Latest Economics NCERT Notes, Solutions and Extra Q & A (Class 9th to 12th) | |||||||||||||||||||
---|---|---|---|---|---|---|---|---|---|---|---|---|---|---|---|---|---|---|---|
9th | 10th | 11th | 12th |
Chapter 6 Correlation
In previous chapters, you have learned how to summarize large datasets and describe changes in variables. This chapter introduces the concept of **correlation**, which allows us to examine the relationship or association between two different variables. Understanding correlation helps us determine if the value of one variable tends to change when the value of another variable changes, whether they move in the same or opposite directions, and the strength of this relationship.
Introduction
Having covered data summarization and describing changes in single variables, this chapter focuses on exploring the connection between two distinct variables. The goal is to understand how two variables might influence or move together.
Types Of Relationship
Relationships between variables can take various forms. Some might suggest a cause-and-effect link (causation), like the relationship between the price of a commodity and the quantity demanded. Lower prices often lead to higher demand, while higher prices lead to lower demand. Similarly, low rainfall can be related to low agricultural productivity.
However, correlation does not necessarily imply causation. Some relationships might be coincidental, like the arrival of migratory birds and birth rates in a locality. The relationship between shoe size and the amount of money in your pocket is another such example of a lack of logical connection.

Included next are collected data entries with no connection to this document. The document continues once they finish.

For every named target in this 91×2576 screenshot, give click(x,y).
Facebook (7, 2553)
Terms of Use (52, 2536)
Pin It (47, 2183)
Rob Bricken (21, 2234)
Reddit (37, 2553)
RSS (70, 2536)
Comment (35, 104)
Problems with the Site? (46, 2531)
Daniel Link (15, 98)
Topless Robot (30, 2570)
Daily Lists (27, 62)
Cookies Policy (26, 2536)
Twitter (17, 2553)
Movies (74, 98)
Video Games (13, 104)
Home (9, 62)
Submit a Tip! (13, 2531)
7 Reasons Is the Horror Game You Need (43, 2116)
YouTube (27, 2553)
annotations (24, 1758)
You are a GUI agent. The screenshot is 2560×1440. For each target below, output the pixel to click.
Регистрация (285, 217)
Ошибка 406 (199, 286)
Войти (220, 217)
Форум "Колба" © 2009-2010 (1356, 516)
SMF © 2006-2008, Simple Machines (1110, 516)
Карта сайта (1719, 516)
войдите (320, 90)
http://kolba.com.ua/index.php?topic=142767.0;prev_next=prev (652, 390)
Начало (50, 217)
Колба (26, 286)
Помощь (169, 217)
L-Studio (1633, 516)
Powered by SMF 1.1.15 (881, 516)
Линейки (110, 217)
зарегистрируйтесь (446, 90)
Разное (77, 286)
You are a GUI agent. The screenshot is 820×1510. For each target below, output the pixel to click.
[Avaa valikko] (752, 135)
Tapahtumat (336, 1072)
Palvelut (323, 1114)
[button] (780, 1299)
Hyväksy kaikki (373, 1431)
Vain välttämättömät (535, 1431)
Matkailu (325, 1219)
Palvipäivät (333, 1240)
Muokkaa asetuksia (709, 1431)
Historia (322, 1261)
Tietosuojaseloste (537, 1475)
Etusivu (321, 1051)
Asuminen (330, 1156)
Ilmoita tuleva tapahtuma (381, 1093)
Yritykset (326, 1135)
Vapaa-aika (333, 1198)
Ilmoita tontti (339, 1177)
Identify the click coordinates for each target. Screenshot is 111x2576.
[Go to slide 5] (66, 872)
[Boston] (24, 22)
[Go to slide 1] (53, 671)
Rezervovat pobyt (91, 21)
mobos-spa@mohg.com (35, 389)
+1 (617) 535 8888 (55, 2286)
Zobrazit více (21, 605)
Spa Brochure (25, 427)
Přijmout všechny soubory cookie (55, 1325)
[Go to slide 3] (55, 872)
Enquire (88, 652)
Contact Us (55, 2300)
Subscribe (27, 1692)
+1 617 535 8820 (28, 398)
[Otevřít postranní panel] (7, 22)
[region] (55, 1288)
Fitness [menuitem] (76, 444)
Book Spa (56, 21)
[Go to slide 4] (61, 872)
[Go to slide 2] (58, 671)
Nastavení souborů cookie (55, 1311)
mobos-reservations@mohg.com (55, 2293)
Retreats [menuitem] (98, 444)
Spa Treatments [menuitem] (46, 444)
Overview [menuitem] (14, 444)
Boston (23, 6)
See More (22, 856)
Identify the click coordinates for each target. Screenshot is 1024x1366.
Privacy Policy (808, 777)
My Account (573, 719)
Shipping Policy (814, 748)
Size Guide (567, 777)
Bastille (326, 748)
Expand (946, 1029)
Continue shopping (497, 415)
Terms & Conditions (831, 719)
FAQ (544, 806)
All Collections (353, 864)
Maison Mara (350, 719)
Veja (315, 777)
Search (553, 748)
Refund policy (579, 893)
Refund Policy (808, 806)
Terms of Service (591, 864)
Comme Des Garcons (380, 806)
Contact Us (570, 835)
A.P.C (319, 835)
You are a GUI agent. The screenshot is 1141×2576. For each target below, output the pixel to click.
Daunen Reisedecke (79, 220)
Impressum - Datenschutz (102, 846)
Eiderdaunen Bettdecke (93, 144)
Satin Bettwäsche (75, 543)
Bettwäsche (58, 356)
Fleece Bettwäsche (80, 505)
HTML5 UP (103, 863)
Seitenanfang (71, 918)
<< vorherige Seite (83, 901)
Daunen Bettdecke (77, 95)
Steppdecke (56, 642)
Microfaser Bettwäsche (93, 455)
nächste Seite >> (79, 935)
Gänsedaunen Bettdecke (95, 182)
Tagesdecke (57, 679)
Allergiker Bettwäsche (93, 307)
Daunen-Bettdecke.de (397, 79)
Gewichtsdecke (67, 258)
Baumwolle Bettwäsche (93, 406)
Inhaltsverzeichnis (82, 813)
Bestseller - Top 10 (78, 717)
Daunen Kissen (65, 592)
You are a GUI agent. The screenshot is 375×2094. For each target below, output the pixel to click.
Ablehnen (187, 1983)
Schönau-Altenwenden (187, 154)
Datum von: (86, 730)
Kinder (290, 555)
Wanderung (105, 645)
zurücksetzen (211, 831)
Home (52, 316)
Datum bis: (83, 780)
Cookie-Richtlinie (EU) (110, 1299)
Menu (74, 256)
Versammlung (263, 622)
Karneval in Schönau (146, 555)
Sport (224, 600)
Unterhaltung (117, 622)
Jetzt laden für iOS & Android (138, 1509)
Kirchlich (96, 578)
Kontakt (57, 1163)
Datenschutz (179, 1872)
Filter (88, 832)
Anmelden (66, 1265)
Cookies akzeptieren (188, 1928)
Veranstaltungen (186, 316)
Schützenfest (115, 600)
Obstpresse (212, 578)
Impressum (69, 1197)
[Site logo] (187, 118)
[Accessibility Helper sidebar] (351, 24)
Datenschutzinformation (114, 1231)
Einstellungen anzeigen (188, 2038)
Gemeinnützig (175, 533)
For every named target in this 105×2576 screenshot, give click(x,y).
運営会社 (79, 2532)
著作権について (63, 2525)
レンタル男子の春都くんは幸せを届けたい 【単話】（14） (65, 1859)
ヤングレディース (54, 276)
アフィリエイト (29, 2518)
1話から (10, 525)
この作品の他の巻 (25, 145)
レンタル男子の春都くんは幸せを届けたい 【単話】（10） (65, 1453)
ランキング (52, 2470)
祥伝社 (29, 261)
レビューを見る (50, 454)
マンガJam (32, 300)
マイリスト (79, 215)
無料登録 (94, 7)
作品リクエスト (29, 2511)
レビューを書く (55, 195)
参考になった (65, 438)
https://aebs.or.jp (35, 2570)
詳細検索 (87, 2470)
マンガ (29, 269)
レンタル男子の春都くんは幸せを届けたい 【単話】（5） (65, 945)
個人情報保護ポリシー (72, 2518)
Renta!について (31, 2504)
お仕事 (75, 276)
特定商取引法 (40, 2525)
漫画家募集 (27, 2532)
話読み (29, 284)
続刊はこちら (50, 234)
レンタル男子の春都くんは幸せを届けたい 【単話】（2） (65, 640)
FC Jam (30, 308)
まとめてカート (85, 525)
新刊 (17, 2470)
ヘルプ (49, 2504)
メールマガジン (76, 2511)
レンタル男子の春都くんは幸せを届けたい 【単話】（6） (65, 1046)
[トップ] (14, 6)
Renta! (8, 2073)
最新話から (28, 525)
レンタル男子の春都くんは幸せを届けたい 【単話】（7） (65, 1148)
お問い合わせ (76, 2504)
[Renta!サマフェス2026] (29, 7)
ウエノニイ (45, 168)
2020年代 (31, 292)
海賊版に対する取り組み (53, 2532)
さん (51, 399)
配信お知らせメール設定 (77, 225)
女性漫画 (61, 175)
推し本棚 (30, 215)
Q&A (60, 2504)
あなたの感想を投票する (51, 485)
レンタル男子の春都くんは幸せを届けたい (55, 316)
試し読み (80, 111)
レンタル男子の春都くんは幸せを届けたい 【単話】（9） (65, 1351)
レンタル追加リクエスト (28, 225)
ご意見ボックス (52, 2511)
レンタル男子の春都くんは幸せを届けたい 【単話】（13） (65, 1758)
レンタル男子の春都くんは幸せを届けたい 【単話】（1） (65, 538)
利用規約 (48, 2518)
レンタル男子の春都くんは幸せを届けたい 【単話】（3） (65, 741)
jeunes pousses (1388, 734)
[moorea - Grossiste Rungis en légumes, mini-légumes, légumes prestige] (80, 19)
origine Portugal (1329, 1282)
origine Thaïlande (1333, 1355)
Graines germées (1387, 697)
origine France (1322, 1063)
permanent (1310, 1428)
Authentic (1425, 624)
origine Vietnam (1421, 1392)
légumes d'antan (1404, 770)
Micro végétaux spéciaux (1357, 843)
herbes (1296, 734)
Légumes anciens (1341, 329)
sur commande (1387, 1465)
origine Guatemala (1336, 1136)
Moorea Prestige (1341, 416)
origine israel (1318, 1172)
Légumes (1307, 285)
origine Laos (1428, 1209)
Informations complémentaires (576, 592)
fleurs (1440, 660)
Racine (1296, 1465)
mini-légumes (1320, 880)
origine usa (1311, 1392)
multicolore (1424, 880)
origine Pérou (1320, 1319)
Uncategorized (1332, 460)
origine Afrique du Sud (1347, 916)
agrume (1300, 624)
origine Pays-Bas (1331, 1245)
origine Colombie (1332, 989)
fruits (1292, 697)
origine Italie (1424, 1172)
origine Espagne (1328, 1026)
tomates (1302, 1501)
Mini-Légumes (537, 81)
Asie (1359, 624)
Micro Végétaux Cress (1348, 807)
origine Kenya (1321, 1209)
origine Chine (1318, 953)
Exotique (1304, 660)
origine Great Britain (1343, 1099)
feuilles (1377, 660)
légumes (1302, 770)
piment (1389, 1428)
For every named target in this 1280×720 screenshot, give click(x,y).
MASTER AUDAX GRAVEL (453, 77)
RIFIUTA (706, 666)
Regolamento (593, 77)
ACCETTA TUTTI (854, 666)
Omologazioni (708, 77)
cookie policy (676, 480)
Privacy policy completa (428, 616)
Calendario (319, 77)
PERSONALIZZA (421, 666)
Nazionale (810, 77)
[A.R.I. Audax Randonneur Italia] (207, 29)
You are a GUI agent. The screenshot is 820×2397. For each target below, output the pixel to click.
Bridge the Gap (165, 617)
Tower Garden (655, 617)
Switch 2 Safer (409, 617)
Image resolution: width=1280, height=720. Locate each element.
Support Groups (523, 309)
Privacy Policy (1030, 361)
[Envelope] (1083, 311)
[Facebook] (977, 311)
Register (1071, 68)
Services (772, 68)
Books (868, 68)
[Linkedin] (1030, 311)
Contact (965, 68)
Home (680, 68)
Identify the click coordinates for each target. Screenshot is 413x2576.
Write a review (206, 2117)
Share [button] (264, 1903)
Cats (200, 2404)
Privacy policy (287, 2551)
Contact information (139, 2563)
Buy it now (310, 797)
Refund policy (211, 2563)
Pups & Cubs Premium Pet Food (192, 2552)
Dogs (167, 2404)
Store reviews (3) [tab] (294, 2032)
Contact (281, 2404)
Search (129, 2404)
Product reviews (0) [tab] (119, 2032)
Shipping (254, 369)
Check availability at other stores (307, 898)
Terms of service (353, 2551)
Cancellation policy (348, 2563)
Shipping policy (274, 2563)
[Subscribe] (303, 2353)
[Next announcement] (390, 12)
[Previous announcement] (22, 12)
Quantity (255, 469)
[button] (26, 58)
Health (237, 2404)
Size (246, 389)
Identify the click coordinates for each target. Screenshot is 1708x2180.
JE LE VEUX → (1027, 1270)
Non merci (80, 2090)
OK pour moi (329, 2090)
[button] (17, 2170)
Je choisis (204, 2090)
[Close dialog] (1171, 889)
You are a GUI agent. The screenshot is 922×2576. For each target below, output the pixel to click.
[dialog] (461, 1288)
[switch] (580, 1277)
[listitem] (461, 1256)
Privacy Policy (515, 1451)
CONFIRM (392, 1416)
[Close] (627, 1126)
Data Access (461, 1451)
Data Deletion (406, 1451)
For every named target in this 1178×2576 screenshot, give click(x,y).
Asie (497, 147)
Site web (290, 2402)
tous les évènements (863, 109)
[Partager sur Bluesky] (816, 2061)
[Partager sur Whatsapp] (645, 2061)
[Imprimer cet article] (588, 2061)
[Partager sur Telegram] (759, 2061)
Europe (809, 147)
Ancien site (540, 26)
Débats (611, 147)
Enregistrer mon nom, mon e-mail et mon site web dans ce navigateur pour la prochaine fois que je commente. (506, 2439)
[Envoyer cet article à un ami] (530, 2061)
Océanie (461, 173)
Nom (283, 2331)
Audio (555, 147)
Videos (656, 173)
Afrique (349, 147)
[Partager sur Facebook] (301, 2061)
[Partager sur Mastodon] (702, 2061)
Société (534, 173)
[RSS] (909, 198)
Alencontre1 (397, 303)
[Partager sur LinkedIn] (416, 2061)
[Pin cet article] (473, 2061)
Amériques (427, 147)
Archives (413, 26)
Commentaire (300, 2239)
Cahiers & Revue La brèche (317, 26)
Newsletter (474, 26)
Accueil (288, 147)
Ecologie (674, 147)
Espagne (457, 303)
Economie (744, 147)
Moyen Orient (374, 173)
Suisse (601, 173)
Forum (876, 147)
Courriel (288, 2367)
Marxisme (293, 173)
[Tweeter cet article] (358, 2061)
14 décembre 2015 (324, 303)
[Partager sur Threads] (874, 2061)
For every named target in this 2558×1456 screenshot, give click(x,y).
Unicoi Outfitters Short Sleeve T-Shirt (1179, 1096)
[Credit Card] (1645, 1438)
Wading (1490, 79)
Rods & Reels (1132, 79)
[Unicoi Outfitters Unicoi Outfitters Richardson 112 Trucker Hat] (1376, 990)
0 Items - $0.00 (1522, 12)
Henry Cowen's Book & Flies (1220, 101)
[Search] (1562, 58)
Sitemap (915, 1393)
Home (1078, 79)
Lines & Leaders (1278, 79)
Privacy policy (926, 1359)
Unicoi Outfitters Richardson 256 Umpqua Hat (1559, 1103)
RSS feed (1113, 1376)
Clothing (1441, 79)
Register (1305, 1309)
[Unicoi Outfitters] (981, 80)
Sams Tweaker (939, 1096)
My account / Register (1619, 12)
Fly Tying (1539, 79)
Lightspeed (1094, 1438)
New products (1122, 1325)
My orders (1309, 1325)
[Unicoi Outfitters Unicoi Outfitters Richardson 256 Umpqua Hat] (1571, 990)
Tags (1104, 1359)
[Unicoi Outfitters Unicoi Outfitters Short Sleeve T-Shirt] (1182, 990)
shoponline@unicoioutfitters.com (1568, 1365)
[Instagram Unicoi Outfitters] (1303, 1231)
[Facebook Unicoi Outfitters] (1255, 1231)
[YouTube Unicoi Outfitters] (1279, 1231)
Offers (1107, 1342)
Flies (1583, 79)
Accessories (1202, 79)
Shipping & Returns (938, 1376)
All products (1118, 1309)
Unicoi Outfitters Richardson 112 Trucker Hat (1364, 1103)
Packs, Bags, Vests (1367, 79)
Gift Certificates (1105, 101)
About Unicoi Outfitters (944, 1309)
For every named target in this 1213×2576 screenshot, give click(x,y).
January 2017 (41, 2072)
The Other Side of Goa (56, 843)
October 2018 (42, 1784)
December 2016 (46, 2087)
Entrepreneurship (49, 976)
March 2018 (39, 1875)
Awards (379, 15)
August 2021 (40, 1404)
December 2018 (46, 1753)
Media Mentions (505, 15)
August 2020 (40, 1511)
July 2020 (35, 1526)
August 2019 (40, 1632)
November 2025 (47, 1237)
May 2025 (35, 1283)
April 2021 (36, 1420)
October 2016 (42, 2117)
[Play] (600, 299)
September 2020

In other cases, a third variable might be influencing the relationship between two variables. For instance, a high number of ice cream sales might coincide with a higher number of deaths due to drowning. This isn't because eating ice cream causes drowning. Instead, a third factor, like rising temperature, leads both to increased ice cream sales and more people going swimming, potentially increasing drowning incidents. Thus, temperature is the underlying cause of the observed relationship between ice cream sales and drowning deaths.
What Does Correlation Measure?
Correlation is a statistical measure that studies and quantifies the **direction** and **intensity** of the relationship between variables. It specifically measures **covariation**, meaning how two variables tend to move together, but not necessarily a cause-and-effect relationship (causation).
If a correlation exists between two variables, say X and Y, it means that when the value of X changes in a certain direction, the value of Y tends to change in a predictable way – either in the same direction (positive correlation) or the opposite direction (negative correlation).
For simplicity, correlation analysis often focuses on **linear relationships**, where the movement between the two variables can be approximated by a straight line when plotted on a graph.
Types Of Correlation
Correlation is commonly classified into two main types:
- Positive Correlation: Occurs when two variables move together in the same direction. If one variable increases, the other also tends to increase; if one decreases, the other also tends to decrease. Examples: When income rises, consumption tends to rise; higher temperatures are related to increased sales of ice cream.
- Negative Correlation: Occurs when two variables move in opposite directions. If one variable increases, the other tends to decrease, and vice versa. Examples: When the price of a good falls, its demand tends to increase; spending more time studying is related to a decrease in the chances of failing.
Techniques For Measuring Correlation
Several tools are used to study and measure correlation:
Scatter Diagram
A scatter diagram is a simple but useful graphical technique for visualizing the form of the relationship between two variables. Pairs of values for the two variables are plotted as points on a graph. The pattern and closeness of these points give a visual impression of the nature and strength of the relationship.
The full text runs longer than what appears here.